JERRY E. SMITH, Circuit Judge:

Thomas James Fisher appeals the dismissal of his 28 U.S.C. § 2254 habeas petition as time-barred, contending that the district court abused its discretion by refusing equitably to toll the limitation period. Finding no error, we affirm.

I.

Fisher was convicted of murder and sentenced to serve thirty years in prison. His conviction was affirmed by the Texas Court of Appeals and, on petition for discretionary review, by the Texas Court of Criminal Appeals. He filed a state habeas application, and the trial court recommended denial without a hearing. The Texas Court of Criminal Appeals denied the application without written order.

Fisher mailed a pro se habeas petition to the federal district court in which he alleged various constitutional errors. The state moved to dismiss, averring that the filing was time-barred under the Anti-Terrorism and Effective Death Penalty Act of 1996 ("AEDPA"). 1 Fisher objected to the state's calculations of time and argued that the limitation period should be tolled for various reasons. The court granted the motion to dismiss, agreeing that AEDPA's statute of limitations had run.
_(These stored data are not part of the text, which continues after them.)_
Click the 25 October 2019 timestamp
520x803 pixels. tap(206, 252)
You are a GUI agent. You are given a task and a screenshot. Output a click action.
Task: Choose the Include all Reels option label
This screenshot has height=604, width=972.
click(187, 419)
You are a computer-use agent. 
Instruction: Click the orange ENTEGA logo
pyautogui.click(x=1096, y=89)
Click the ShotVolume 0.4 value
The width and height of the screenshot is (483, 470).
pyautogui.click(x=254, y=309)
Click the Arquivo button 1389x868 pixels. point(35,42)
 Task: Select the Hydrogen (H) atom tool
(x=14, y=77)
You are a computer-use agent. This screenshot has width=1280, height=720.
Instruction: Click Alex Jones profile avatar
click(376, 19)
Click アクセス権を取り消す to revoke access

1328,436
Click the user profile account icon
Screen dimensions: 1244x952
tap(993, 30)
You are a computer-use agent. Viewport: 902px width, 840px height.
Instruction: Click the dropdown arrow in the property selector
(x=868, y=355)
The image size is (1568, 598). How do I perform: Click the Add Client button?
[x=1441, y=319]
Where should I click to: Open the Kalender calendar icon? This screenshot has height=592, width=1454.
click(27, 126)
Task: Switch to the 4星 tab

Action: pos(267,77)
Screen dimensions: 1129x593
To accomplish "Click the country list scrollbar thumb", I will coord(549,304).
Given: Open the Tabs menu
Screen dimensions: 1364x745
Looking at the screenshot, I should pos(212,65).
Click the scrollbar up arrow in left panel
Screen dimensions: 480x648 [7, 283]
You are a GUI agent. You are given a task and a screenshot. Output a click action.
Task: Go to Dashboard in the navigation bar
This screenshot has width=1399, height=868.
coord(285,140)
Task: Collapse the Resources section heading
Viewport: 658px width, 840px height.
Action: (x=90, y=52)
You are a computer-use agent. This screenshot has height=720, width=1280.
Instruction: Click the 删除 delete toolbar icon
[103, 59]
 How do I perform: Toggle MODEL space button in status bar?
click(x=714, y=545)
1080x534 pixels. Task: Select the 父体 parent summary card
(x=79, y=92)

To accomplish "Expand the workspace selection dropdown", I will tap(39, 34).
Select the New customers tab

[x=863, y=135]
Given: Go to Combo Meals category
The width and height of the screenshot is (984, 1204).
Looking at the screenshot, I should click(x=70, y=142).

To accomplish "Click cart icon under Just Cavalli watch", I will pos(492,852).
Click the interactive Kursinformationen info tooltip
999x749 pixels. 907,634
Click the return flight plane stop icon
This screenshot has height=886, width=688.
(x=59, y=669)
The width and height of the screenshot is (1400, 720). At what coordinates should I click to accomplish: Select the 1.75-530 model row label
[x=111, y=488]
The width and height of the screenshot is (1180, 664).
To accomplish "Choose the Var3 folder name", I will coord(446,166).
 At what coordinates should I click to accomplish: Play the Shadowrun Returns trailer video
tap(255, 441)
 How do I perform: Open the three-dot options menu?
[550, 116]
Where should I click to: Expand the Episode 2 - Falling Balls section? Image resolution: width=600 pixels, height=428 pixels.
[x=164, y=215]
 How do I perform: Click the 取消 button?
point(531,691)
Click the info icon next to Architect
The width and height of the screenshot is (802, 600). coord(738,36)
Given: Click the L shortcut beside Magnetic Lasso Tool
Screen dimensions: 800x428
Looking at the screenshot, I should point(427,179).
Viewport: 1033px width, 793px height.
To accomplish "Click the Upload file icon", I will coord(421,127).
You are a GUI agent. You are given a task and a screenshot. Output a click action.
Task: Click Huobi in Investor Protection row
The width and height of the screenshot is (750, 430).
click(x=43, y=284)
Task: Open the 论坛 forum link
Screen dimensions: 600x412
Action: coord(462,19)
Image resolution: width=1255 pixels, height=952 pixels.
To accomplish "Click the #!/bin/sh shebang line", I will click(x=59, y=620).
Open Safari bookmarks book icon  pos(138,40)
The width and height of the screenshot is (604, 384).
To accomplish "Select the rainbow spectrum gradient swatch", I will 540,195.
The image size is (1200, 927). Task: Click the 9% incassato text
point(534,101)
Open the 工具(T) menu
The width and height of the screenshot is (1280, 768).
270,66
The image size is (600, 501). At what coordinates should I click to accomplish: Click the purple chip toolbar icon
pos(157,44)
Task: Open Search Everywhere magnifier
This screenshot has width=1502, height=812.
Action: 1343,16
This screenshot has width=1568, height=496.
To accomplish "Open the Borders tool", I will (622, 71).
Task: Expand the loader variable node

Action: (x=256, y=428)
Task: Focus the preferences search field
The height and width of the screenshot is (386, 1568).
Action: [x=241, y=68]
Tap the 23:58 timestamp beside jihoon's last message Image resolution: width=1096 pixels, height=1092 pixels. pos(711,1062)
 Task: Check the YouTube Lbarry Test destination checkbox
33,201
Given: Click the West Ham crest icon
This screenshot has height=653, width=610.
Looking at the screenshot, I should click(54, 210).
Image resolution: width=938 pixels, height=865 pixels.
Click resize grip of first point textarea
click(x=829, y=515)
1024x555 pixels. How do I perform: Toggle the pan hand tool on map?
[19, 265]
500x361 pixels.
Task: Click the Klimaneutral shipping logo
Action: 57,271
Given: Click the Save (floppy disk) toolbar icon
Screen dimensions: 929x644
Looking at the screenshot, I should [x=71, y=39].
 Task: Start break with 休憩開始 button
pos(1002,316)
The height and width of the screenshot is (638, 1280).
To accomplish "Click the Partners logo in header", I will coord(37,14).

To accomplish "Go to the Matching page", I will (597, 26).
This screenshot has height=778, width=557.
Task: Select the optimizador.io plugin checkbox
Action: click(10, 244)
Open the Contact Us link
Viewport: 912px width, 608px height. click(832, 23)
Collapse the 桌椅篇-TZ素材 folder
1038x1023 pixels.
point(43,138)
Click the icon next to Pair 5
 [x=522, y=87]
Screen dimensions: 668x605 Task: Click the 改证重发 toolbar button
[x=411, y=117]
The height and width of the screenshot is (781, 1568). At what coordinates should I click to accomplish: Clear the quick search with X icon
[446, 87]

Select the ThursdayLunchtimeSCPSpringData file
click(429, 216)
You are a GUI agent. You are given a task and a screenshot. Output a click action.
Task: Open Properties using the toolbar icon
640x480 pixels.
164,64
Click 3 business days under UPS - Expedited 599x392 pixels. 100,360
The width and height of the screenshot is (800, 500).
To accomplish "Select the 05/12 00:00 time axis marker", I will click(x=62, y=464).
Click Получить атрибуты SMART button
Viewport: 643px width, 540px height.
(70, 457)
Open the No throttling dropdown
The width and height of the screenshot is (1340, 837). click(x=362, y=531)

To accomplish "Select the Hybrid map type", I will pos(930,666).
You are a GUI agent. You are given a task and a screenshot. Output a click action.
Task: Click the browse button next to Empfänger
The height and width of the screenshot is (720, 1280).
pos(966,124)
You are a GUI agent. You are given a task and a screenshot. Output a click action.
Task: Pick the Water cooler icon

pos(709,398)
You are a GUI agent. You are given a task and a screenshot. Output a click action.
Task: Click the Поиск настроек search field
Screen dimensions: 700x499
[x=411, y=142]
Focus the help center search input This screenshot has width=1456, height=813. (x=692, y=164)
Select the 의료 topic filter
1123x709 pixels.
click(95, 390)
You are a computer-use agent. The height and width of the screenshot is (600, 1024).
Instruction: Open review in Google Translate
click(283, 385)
Fisher appeals. The district court granted his application to proceed in forma pauperis and granted his application for a certificate of appealability ("COA") on whether the court should have equitably tolled the limitation period until he had actual notice of AEDPA and during his psychiatric confinement.

II.

Fisher filed his § 2254 petition in 1997, after AEDPA's April 24, 1996, effective date, and hence his claim is governed by its provisions. Lindh v. Murphy, 521 U.S. 320, 326, 117 S.Ct. 2059, 138 L.Ed.2d 481 (1997). AEDPA establishes, for the first time, an explicit limitation period for state prisoners filing federal habeas petitions. See Lonchar v. Thomas, 517 U.S. 314, 327, 116 S.Ct. 1293, 134 L.Ed.2d 440 (1996). Congress allows "a person in custody pursuant to the judgment of a state court" one year to file a § 2254 petition. See 28 U.S.C. § 2244(d)(1). 2 The statute of limitations begins to run from the latest of several possible events; the date Fisher's state judgment became final is the only relevant event here. See id. § 2244(d)(1)(A).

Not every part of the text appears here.